The first line of the entries below, the line containing "This screenshot has height=457, width=1113.", and every line between them should be repeated exactly, and nothing else.

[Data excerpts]
== == ==
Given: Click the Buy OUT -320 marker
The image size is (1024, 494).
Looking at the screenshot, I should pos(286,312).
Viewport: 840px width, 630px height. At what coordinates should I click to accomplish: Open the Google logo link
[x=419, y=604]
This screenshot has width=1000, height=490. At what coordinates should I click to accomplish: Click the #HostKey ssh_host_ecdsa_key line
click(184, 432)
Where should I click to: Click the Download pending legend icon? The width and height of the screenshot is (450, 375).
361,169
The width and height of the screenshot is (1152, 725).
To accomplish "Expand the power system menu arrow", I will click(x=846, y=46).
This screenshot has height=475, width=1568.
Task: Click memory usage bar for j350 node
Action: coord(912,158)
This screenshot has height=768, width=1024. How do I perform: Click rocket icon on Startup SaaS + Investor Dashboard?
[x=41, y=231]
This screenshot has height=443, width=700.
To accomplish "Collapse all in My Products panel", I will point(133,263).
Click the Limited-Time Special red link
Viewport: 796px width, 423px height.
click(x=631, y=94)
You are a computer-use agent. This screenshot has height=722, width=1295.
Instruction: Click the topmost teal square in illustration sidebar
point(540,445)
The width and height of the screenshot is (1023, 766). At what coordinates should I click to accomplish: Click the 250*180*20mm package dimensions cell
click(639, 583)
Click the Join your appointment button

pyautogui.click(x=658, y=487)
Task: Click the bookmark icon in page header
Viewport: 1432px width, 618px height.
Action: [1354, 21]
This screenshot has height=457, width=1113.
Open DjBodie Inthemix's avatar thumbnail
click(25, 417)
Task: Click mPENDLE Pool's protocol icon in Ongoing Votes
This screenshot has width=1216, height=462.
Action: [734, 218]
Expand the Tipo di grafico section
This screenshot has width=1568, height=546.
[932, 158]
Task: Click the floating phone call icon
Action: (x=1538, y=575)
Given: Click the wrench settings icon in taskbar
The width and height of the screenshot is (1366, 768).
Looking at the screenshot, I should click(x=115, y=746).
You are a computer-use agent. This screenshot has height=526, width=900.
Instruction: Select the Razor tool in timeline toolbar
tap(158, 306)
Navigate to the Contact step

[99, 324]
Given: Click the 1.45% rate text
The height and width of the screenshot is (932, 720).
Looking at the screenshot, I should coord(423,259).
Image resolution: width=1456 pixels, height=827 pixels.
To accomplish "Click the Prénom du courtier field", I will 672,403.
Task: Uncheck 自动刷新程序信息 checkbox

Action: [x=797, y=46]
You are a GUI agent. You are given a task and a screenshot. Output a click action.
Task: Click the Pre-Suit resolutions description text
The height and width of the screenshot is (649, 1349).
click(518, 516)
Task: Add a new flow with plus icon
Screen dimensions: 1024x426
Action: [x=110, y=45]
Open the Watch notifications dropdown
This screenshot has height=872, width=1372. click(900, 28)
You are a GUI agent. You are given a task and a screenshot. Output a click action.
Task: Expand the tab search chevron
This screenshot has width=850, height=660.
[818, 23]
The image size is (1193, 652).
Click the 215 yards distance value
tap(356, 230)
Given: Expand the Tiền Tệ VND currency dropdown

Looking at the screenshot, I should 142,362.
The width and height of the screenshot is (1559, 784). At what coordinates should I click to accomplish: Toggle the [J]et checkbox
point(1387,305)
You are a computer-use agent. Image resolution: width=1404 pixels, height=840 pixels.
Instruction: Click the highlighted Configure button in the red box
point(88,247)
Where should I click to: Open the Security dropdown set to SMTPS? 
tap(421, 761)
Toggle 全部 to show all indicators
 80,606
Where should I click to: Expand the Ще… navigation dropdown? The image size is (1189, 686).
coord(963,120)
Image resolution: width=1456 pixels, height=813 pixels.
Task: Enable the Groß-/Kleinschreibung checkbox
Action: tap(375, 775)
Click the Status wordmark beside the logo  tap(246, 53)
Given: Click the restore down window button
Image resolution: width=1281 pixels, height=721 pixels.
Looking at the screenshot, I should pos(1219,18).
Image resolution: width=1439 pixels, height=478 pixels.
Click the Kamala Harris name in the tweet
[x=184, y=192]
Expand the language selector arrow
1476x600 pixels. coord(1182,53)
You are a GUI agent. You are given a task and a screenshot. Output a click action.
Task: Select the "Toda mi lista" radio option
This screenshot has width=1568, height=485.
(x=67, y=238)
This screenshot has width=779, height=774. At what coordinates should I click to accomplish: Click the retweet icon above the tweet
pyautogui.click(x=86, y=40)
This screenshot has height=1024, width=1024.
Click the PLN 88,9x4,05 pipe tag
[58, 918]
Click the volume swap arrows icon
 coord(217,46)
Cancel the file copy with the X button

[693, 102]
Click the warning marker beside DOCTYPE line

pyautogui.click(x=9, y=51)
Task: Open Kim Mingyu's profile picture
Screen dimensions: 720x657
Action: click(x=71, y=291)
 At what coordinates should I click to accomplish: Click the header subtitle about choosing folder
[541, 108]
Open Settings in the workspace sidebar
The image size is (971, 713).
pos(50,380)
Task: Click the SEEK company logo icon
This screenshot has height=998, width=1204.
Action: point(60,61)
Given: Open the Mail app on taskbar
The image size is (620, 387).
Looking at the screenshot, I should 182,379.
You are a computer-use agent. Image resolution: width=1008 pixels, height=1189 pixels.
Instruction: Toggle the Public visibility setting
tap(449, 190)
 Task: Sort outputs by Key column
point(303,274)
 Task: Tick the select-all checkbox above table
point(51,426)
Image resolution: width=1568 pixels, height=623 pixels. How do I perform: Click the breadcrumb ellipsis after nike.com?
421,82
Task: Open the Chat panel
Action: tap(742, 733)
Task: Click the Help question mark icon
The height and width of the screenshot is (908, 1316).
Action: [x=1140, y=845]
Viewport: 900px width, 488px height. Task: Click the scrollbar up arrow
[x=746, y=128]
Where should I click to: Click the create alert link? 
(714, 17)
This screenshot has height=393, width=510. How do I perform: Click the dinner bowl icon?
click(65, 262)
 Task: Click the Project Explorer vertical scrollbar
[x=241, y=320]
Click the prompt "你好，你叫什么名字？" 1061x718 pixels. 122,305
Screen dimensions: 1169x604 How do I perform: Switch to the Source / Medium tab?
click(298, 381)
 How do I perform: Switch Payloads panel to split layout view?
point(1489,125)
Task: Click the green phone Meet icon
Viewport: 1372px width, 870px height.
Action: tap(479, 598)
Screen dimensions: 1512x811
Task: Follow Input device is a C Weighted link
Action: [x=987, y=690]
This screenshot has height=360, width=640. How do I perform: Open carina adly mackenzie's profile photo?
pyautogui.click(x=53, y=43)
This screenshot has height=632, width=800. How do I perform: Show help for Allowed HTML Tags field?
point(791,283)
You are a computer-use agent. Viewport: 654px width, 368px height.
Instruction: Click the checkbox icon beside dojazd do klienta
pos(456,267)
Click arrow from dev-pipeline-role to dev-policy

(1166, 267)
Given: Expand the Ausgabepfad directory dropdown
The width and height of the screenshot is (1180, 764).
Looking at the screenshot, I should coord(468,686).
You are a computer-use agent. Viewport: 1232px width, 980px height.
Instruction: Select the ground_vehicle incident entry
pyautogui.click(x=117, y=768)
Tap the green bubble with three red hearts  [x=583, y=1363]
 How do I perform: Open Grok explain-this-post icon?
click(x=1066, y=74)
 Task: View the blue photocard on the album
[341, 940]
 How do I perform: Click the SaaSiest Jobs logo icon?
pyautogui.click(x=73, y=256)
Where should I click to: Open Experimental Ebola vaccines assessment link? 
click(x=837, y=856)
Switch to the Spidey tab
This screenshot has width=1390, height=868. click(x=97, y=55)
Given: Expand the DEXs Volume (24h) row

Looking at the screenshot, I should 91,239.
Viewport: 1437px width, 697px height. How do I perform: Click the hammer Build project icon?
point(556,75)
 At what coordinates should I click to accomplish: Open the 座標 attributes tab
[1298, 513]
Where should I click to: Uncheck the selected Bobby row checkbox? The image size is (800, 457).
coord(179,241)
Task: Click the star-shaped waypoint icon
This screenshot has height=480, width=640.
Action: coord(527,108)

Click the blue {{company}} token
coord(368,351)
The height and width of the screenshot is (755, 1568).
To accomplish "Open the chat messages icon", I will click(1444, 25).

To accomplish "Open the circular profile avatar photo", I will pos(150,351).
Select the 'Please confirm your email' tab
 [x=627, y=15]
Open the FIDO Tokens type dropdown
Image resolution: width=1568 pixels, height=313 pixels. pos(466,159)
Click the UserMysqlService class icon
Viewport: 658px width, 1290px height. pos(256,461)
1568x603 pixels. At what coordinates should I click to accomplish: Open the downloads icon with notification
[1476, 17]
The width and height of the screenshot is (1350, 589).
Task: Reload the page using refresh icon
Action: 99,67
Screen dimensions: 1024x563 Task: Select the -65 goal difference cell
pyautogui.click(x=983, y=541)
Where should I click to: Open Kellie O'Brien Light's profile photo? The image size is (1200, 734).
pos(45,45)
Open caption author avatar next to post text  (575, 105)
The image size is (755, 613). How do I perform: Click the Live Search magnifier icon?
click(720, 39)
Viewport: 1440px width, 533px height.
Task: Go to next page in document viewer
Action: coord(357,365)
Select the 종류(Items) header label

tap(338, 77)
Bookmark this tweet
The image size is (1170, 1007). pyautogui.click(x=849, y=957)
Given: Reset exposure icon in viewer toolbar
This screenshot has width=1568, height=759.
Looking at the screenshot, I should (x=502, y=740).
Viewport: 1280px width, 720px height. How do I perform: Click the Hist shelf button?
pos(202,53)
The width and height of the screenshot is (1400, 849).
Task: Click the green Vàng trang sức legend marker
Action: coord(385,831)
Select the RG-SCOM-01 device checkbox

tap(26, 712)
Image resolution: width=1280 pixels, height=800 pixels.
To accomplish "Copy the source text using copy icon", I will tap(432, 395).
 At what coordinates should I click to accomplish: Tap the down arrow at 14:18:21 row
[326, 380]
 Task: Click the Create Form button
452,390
== == ==
- Task response -
Given: Click the Buy OUT -320 marker
The image size is (1024, 494).
Looking at the screenshot, I should pos(286,312).
Viewport: 840px width, 630px height. At what coordinates should I click to accomplish: Open the Google logo link
[x=419, y=604]
This screenshot has width=1000, height=490. At what coordinates should I click to accomplish: Click the #HostKey ssh_host_ecdsa_key line
click(184, 432)
Where should I click to: Click the Download pending legend icon? The width and height of the screenshot is (450, 375).
361,169
The width and height of the screenshot is (1152, 725).
To accomplish "Expand the power system menu arrow", I will click(x=846, y=46).
This screenshot has height=475, width=1568.
Task: Click memory usage bar for j350 node
Action: coord(912,158)
This screenshot has height=768, width=1024. How do I perform: Click rocket icon on Startup SaaS + Investor Dashboard?
[x=41, y=231]
This screenshot has height=443, width=700.
To accomplish "Collapse all in My Products panel", I will point(133,263).
Click the Limited-Time Special red link
Viewport: 796px width, 423px height.
click(x=631, y=94)
You are a computer-use agent. This screenshot has height=722, width=1295.
Instruction: Click the topmost teal square in illustration sidebar
point(540,445)
The width and height of the screenshot is (1023, 766). At what coordinates should I click to accomplish: Click the 250*180*20mm package dimensions cell
click(639, 583)
Click the Join your appointment button

pyautogui.click(x=658, y=487)
Task: Click the bookmark icon in page header
Viewport: 1432px width, 618px height.
Action: [1354, 21]
This screenshot has height=457, width=1113.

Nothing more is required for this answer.